Rewrite the items starting at the line that contains "Click the hand" and ending at the end of the items, replacing "hiker" with "climber" and changing nothing else. Leave the pictures out of your answer.

**PROVIDED DATA**:
[start]

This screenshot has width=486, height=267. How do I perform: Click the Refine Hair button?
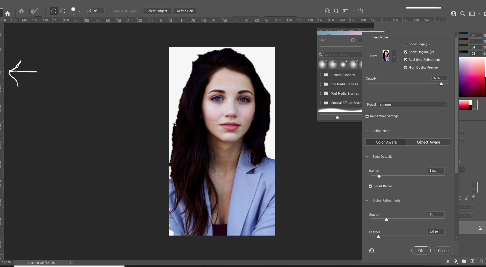click(185, 11)
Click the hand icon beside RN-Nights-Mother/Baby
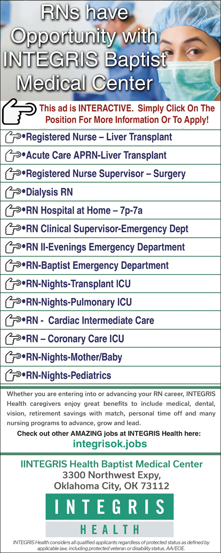221x553 pixels. pos(13,357)
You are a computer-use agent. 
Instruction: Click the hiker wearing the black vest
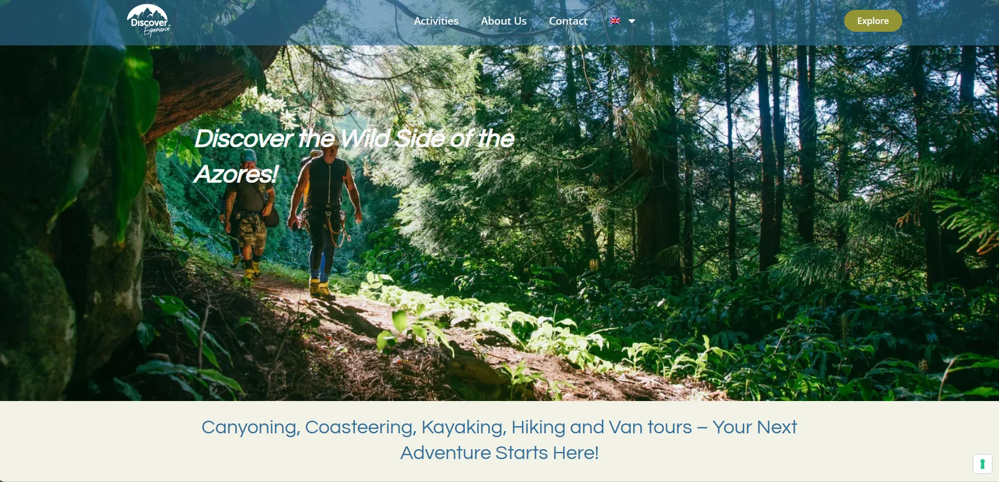(325, 219)
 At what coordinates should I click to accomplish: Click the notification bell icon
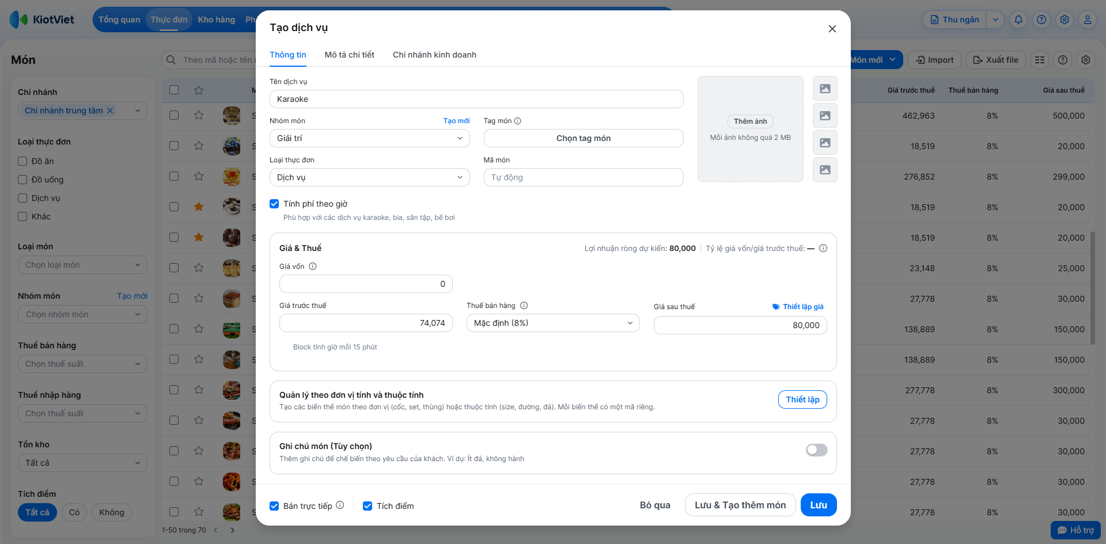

[end]

**REPLY**:
Click the hand icon beside RN-Nights-Mother/Baby
221x553 pixels. pos(13,357)
You are a computer-use agent. 
Instruction: Click the climber wearing the black vest
(325, 219)
 At what coordinates should I click to accomplish: Click the notification bell icon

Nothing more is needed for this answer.